Let your roots grow down into Him, and let your lives be built on Him. Then your faith will grow strong in the truth you were taught, and you will overflow with thankfulness. Colossians 2:7 NLT

Appearances can be deceiving.

This morning while watering my outdoor plants, I noticed a withering vine. I couldn’t tell anything was wrong with it until I stood right next to it. From a distance, the entire plant appeared to be thriving, the little shoot disappearing into beautiful cascades of green blooming with bright pink flowers. But when I got close, a cluster of withered leaves drew my attention.

They hung there—limp—entwined and hiding among the healthy leaves.

A little investigation uncovered the cause. Strong winds from a recent storm had broken the vine at the top, disconnecting it from its life source. True to their climbing nature, leaves from the healthy shoots had wound around it, holding the broken piece in place, but their grip couldn’t offer the life it needed.

Being held in proximity to the root system is no substitute for being rooted yourself.

As I looked at the little broken piece, my heart began to stir for the church. I saw how the enemy has sent storms, strategically designed to sever our connection to Jesus. He has succeeded in more ways than we have realized.

Hidden within our churches, detached hearts languish and wither. From a distance, they appear to be growing and thriving alongside everyone else, but their prosperity is an illusion.

They are held, not rooted.

Instead of connecting to Jesus themselves, the arms of rooted believers hold them close to Him. They receive some level of strength from the people supporting them, their corporate experience of worship and fellowship offering periodic comfort to their wounded souls.

But it can’t restore them.

So, although they’re held close by loving members of the body, they continue to wither. Without personally connecting to Jesus, they will never thrive, no matter how entwined they are with the people who know Him.  

Unless we are rooted in Jesus ourselves, we forfeit our ability to bloom. Click To Tweet

Jesus said in John 15:4, “Abide in Me, and I in you. As the branch cannot bear fruit by itself, unless it abides in the vine, neither can you, unless you abide in Me.”

** THE TASKS **
• 1. Swap "storm" for "gale" and reproduce the devotional passage from "This morning while" to "life it needed.".
• 2. Turn the entries from the line with "Open the 小三" through the last line of the entries, both included, into a numbered list with blank lines omitted.

** DATA TO USE **
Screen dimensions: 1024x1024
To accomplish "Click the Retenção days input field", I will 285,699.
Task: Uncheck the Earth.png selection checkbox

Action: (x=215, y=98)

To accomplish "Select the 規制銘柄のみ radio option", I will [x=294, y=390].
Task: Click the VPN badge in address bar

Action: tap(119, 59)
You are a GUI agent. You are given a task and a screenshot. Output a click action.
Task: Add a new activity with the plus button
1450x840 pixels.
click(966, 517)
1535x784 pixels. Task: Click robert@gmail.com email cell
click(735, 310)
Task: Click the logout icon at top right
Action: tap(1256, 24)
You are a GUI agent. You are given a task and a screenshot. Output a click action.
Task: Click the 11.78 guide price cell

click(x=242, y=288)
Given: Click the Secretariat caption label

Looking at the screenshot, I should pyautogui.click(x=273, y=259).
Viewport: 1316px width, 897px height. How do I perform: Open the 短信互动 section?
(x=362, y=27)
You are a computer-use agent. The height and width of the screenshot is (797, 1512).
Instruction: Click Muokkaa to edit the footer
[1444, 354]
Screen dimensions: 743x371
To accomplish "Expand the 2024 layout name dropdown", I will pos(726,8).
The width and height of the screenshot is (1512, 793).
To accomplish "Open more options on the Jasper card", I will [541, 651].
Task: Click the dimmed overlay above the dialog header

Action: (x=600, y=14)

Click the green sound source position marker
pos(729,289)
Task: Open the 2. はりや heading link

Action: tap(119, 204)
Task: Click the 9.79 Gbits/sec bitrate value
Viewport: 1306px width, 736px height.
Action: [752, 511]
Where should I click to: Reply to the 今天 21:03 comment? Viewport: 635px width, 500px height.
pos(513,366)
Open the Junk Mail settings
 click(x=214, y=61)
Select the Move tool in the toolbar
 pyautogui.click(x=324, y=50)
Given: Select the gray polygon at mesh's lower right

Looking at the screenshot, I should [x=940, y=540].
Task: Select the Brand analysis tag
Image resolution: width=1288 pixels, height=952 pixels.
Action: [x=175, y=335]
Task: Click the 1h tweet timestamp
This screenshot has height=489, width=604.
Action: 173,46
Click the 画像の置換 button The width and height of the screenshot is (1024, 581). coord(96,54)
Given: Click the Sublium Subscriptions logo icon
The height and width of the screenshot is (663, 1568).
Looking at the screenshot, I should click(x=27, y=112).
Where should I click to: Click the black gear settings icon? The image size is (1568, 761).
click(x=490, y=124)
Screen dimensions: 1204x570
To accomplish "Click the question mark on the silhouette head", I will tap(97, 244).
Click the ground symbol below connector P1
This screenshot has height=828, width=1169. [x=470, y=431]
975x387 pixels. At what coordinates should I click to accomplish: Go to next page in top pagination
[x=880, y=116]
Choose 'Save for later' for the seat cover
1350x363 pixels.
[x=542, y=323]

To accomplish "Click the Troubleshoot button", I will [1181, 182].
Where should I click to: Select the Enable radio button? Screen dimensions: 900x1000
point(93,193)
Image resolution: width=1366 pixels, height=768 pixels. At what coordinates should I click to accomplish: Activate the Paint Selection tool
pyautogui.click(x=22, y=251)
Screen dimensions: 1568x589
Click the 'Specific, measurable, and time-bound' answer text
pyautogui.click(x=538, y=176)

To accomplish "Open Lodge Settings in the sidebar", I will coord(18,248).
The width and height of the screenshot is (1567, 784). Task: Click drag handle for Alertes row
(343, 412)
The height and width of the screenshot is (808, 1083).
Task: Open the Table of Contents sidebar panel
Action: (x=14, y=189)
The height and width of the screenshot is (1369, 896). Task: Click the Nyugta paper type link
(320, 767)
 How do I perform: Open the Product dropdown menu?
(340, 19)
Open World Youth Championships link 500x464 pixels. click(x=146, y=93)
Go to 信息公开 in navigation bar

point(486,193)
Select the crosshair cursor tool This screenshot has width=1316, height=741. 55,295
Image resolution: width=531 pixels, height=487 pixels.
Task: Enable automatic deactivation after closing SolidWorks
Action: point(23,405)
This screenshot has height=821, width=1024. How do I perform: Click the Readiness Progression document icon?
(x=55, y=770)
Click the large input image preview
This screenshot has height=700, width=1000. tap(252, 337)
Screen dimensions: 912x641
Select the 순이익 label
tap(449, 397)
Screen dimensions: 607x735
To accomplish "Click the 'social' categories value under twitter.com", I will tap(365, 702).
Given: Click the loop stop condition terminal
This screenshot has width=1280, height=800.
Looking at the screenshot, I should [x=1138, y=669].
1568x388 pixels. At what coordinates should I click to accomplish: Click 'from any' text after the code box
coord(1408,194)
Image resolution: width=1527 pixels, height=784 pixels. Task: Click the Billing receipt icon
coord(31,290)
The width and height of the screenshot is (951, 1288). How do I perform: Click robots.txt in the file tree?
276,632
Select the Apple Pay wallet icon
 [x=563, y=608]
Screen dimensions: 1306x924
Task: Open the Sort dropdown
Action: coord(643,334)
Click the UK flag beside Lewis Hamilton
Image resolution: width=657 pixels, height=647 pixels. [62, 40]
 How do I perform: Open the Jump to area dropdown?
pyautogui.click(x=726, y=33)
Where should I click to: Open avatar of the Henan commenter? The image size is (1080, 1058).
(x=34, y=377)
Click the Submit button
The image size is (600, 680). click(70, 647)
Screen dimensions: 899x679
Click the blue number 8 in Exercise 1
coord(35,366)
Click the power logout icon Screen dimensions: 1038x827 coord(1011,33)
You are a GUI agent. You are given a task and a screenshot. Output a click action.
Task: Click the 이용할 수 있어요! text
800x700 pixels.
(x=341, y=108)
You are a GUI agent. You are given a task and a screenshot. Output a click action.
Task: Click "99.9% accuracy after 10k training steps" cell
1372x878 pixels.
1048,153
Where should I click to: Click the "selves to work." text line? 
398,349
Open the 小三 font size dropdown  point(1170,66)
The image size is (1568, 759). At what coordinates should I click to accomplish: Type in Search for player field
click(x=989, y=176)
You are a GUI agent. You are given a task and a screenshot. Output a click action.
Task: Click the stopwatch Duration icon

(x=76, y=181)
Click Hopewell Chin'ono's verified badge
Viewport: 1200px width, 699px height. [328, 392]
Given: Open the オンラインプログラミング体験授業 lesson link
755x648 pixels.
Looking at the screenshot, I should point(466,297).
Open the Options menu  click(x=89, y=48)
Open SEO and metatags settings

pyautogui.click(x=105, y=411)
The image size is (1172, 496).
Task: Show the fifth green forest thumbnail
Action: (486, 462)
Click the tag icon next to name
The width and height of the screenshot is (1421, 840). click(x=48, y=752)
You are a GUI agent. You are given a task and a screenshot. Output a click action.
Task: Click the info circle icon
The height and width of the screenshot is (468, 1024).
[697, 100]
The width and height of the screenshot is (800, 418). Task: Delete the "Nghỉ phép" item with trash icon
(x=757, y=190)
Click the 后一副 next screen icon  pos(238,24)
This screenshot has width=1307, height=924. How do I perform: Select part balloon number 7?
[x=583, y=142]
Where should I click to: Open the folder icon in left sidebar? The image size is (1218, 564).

** OUTPUTS BY TASK **
• 1.
This morning while watering my outdoor plants, I noticed a withering vine. I couldn’t tell anything was wrong with it until I stood right next to it. From a distance, the entire plant appeared to be thriving, the little shoot disappearing into beautiful cascades of green blooming with bright pink flowers. But when I got close, a cluster of withered leaves drew my attention.

They hung there—limp—entwined and hiding among the healthy leaves.

A little investigation uncovered the cause. Strong winds from a recent gale had broken the vine at the top, disconnecting it from its life source. True to their climbing nature, leaves from the healthy shoots had wound around it, holding the broken piece in place, but their grip couldn’t offer the life it needed.

• 2.
1. Open the 小三 font size dropdown  point(1170,66)
2. The image size is (1568, 759). At what coordinates should I click to accomplish: Type in Search for player field
3. click(x=989, y=176)
4. You are a GUI agent. You are given a task and a screenshot. Output a click action.
5. Task: Click the stopwatch Duration icon
6. (x=76, y=181)
7. Click Hopewell Chin'ono's verified badge
8. Viewport: 1200px width, 699px height. [328, 392]
9. Given: Open the オンラインプログラミング体験授業 lesson link
10. 755x648 pixels.
11. Looking at the screenshot, I should point(466,297).
12. Open the Options menu  click(x=89, y=48)
13. Open SEO and metatags settings
14. pyautogui.click(x=105, y=411)
15. The image size is (1172, 496).
16. Task: Show the fifth green forest thumbnail
17. Action: (486, 462)
18. Click the tag icon next to name
19. The width and height of the screenshot is (1421, 840). click(x=48, y=752)
20. You are a GUI agent. You are given a task and a screenshot. Output a click action.
21. Task: Click the info circle icon
22. The height and width of the screenshot is (468, 1024).
23. [697, 100]
24. The width and height of the screenshot is (800, 418). Task: Delete the "Nghỉ phép" item with trash icon
25. (x=757, y=190)
26. Click the 后一副 next screen icon  pos(238,24)
27. This screenshot has width=1307, height=924. How do I perform: Select part balloon number 7?
28. [x=583, y=142]
29. Where should I click to: Open the folder icon in left sidebar? The image size is (1218, 564).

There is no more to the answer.